Late-night parting snacks are of the moment, with couples providing treats like cheesesteaks, “we tied the knot” pretzels, sliders and breakfast sandwiches. These delectable offerings not only delight the palate but also provide a memorable way to conclude the festivities.
Lassoff notes a strong trend toward couples incorporating beloved snacks (think ice cream trucks and Tater Tot towers) and cultural foods, like a croquembouche or limoncello, to make the wedding more dynamic and reflective of their personalities.
Personalization is key, she says, and this extends to presentation. “You’ve always had a dessert station, but now it has to look nice. It can’t just be a table full of things to take. You have to make it engaging for people to consume.”
As guests now actively share their experiences on social media, couples are curating displays and food choices that hold visual appeal. These ’gram-worthy favors (like a mini taco in a lime wedge) have become a way to share a couple’s unique story.

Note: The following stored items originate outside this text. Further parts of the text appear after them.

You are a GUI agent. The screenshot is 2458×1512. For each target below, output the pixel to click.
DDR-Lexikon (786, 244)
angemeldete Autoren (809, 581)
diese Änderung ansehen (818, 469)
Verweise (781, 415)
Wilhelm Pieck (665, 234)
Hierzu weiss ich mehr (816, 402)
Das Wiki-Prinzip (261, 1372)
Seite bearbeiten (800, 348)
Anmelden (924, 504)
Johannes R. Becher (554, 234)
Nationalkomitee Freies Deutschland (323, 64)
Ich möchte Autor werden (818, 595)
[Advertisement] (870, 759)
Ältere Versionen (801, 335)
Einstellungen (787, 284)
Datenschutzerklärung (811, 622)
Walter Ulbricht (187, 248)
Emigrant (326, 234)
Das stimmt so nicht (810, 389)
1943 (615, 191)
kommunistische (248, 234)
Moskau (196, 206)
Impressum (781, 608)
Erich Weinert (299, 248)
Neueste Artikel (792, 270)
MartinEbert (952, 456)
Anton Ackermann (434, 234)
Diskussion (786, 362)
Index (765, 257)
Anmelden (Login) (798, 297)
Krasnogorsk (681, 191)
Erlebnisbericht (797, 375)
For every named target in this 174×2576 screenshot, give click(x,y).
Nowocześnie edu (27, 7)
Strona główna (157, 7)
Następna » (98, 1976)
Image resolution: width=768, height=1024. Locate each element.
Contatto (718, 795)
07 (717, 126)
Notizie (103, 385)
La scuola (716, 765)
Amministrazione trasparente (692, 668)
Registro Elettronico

Photo booth opportunities have also evolved. Beyond the old-school strips of fun, candid snapshots to take home, vendors now offer 360-degree rotating platforms and captures that upload right to your device.
In the age of destination celebrations (and the fact that families and friends are spread across geographical areas and travel farther for weddings), hotel bags on arrival are also a popular favor.
“Couples might curate a ‘welcome to our wedding’ package filled with weekend essentials—like water bottles, Advil and granola bars—that guests can really use,” Lassoff says.
In general, the overall movement is toward being “less wasteful and more pragmatic,” she explains. Charitable contributions and sustainable gifts, like an herb to take home and grow, also convey mindful intentions.